Wendell Preston Harris Jr. (born October 2, 1940) is a former American football defensive back in the National Football League in the 1960s. He played college football at Louisiana State University, where he guided the Tigers to the 1961 Southeastern Conference championship and an Orange Bowl victory over Colorado. 

Harris was drafted by the Baltimore Colts in the 1962 NFL Draft.
Harris, a first-round draft pick out of LSU became an NFL kick and punt returner who played in other offensive positions as well, beginning his career in 1962 with the Baltimore Colts, coached by Weeb Ewbank. Assigned to both special teams and right cornerback, he returned 10 kicks or punts; his yards per return were 28.7, highest among his special-teammates. (All statistics here were gathered from pro-football-reference.com.)

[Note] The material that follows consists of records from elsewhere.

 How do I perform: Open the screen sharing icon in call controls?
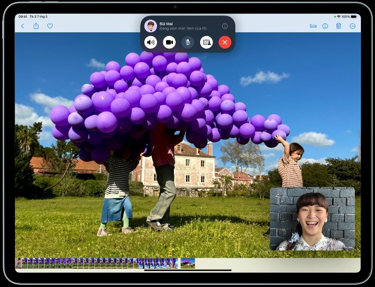pyautogui.click(x=206, y=42)
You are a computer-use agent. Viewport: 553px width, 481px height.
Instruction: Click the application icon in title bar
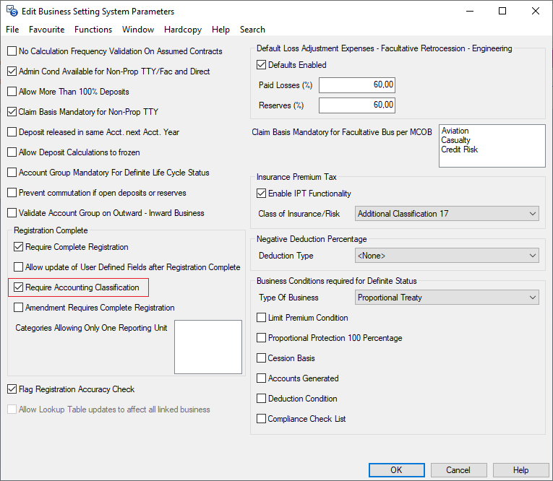coord(12,12)
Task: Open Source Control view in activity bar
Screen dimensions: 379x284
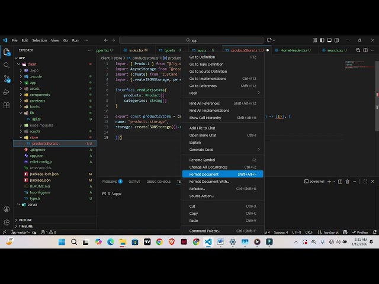Action: (7, 78)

Sharing the field in 1963 with such players as Johnny Unitas, and now coached by Don Shula, Harris returned 8 kicks for 198 yards, including a 41-yard run. His yards per return, 24.8, were eclipsed only by John Mackey's. For the year Harris wracked up 1,000 yards, his team achieving 3rd place in the NFL West.

As Shula built the team, pushing it to 1st in the NFL West in 1964, Harris, #26, picked up 17 kicks and carried them for 214 yards, including a run of 39 yards. He also intercepted a ball for a 20-yard run.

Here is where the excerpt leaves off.